__Assignment A__
Copy the dementia banners text, everything from "Through a series" down to "members of society.", substituting "designed" for "co-created".
__Assignment B__
According to the dementia banners text, what did the policy changes improve access to?

__Supplied passage__
------------

A Life More Ordinary – Empowering People, Families and Communities Living with Dementia

Trade union style banners hold a significant cultural position in many working-class communities. They represent strength in unity for communities and social groups tackling common challenges. Social solidarity through art is highly valuable for invisible disabilities like dementia.

Through a series of collaborations with dementia and Alzheimer’s support groups, Reader Practitioner Ian Beesley has co-created a series of trade union style banners to promote the experiences, challenges and activism of these groups. The banners have helped to invigorate social campaigns that have led to policy changes for the benefit of people living with dementia, including improved access to public transport. The process of co-production and exhibiting, bringing together banners from groups from across the country, has had a profoundly transformative impact on support group members, relatives, carers and the public who have experienced the challenges faced by loved ones living with dementia. Support group members have been empowered to overcome the societal challenges of a dementia diagnosis and feel that they remain valued members of society.

------------

__Excerpted data__
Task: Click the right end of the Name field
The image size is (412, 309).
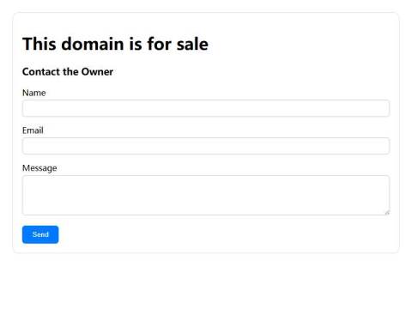Action: coord(380,108)
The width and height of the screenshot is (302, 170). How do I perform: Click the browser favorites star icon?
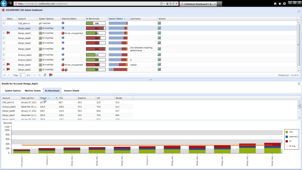pos(280,4)
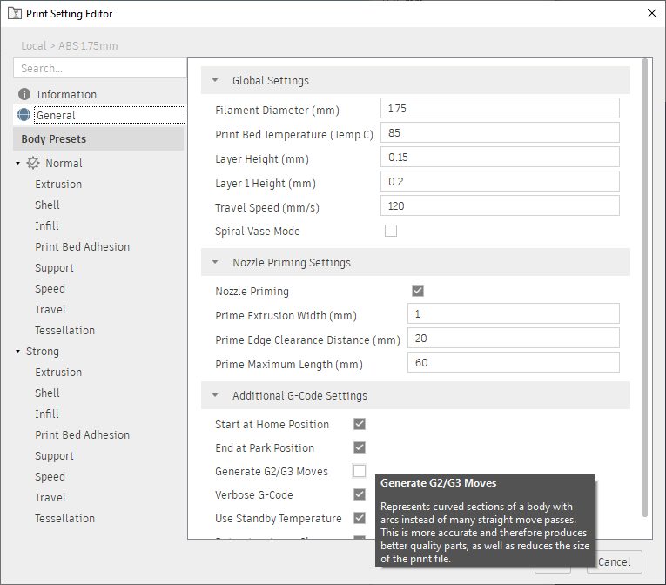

------------

__Exercise output A__
Through a series of collaborations with dementia and Alzheimer’s support groups, Reader Practitioner Ian Beesley has designed a series of trade union style banners to promote the experiences, challenges and activism of these groups. The banners have helped to invigorate social campaigns that have led to policy changes for the benefit of people living with dementia, including improved access to public transport. The process of co-production and exhibiting, bringing together banners from groups from across the country, has had a profoundly transformative impact on support group members, relatives, carers and the public who have experienced the challenges faced by loved ones living with dementia. Support group members have been empowered to overcome the societal challenges of a dementia diagnosis and feel that they remain valued members of society.

__Exercise output B__
Public transport.